Des sacrifices, à la guerre, l’occasion d’en faire ne manque pas. Le confort est loin d’être exceptionnel ! « Je couche dans un trou, devant la ligne Maginot. Depuis hier, il tombe beaucoup d’eau… Vers 11 heures cette nuit, nous avons manqué de partir en bateau. Je me suis levé et avec une boîte de conserve et un seau, j’ai enlevé l’eau et fait un petit écoulement pour qu’elle change de direction… ». Avec la mentalité religieuse de ce temps-là, toutes les situations difficiles sont pour lui occasions d’offrande à Dieu.

« Dieu a ses desseins et nous n’avons qu’à nous soumettre généreusement à sa Sainte Volonté. Il nous demande des sacrifices, acceptons-les. »

 

Durant 16 semaines d’attente du combat, Henri a la possibilité de pratiquer sa foi. « J’ai toute facilité pour accomplir mes devoirs de chrétien. Je suis à 30 m de l’église, j’y vais dès que j’ai un petit moment. Ce matin j’ai été à la messe de six heures et j’ai communié. Demain j’irai encore à la communion.

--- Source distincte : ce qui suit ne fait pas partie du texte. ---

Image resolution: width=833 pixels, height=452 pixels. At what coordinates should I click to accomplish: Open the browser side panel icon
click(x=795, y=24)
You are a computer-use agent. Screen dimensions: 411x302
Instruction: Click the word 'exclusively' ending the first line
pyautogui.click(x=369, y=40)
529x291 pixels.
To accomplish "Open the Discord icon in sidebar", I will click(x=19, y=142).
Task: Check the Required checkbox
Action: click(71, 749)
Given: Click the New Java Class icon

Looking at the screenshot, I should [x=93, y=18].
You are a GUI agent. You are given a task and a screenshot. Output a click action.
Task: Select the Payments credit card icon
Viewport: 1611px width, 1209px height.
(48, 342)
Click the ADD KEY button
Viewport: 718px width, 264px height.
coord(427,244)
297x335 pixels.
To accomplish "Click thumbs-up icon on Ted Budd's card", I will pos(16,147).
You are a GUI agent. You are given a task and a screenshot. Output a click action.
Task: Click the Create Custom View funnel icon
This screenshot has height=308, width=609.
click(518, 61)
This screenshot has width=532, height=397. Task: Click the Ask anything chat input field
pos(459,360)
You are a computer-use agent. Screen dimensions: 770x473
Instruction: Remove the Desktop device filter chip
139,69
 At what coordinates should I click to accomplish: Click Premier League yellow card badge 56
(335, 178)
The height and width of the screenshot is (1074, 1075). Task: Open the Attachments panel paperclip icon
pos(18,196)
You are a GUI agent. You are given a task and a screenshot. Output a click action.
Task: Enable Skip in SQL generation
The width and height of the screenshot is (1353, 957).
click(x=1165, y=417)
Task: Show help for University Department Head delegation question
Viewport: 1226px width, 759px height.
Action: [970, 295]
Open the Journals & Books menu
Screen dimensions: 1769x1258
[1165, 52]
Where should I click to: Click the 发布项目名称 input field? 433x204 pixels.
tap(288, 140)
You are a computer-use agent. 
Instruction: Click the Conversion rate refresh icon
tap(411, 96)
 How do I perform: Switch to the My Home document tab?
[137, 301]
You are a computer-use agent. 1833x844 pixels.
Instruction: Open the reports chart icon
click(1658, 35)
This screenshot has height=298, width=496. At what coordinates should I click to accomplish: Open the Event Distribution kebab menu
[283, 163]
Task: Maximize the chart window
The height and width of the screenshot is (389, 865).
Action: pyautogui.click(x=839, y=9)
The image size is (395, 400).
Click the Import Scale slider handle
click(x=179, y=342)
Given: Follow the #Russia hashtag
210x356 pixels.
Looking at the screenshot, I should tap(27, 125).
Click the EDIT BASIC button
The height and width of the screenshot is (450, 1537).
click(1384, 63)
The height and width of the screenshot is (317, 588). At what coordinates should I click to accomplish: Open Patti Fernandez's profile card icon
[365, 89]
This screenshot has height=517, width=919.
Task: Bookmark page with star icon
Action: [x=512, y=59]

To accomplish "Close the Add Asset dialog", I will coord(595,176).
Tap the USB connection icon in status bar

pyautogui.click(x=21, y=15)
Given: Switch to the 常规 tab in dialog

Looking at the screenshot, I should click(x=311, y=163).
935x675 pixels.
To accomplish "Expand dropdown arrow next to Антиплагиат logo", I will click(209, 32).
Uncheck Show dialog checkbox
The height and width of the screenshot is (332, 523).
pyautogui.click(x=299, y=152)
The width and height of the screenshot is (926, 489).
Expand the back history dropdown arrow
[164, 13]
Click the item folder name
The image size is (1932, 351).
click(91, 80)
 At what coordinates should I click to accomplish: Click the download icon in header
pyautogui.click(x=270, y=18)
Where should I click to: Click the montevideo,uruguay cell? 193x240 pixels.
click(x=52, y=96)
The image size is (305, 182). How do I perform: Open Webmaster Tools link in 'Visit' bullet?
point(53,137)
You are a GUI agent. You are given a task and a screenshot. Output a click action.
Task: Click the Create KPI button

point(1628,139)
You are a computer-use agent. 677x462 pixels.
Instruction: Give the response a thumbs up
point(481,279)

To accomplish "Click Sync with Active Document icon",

Je Lui demanderai d’avoir pitié de nous et de nous exaucer afin que nous puissions bientôt le prier ensemble », écrit-il à sa femme. « Prions beaucoup, nous aurons plus sûrement la paix par la prière que par les armes. »

 

Ses lettres sont toujours pleines des sentiments les plus délicats à l’égard de son épouse. Mais elles se font encore plus affectueuses à l’approche du jour de la naissance prévue de leur enfant. Dès qu’il apprend la bonne nouvelle, il répond : « J’ai hâte de voir venir l’heureux jour où je pourrai enfin vous voir et vous embrasser, mes deux chers amours. »

 

Mais cet « heureux jour » ne se produira point. Car le 15 mai 1940, Henri fut grièvement blessé au cours d’une attaque. Dès lors pendant 15 longs mois, sa famille resta cruellement sans aucune nouvelle de lui. Il avait été hospitalisé par les Allemands à Darmstadt. L’aumônier allemand attaché à cet hôpital allait le visiter régulièrement. Longtemps après, dans une longue lettre en français adressée à son père, il raconta les dernières journées de Henri à l’hôpital et la forte impression que son fils lui avait faite.

 

Il terminait sa lettre : « Votre fils est mort le 30 mai 1940. Moi-même je l’ai enterré sur le Waldfriedhof de Darmstadt, où il attend sa résurrection avec sept ou huit autres de ses camarades. J’espère vous avoir donné un peu de consolation par ma lettre… ». Et la Croix-Rouge française avait ajouté : « Mort pour la France et en chrétien, cela fait de lui un héros que vous pleurez mais dont vous pouvez être fiers ». Sa famille apprendra donc, un an plus tard sa mort. Sa femme fut très entourée et la solidarité familiale joua énormément pour qu’avec son fils, elle reprenne et reconstruise sa vie.

 

Il avait écrit lui-même : « Ce n’est pas la longueur de la vie qui compte, c’est ce qu’on met dedans ».

 Henri Blanchard était de son temps.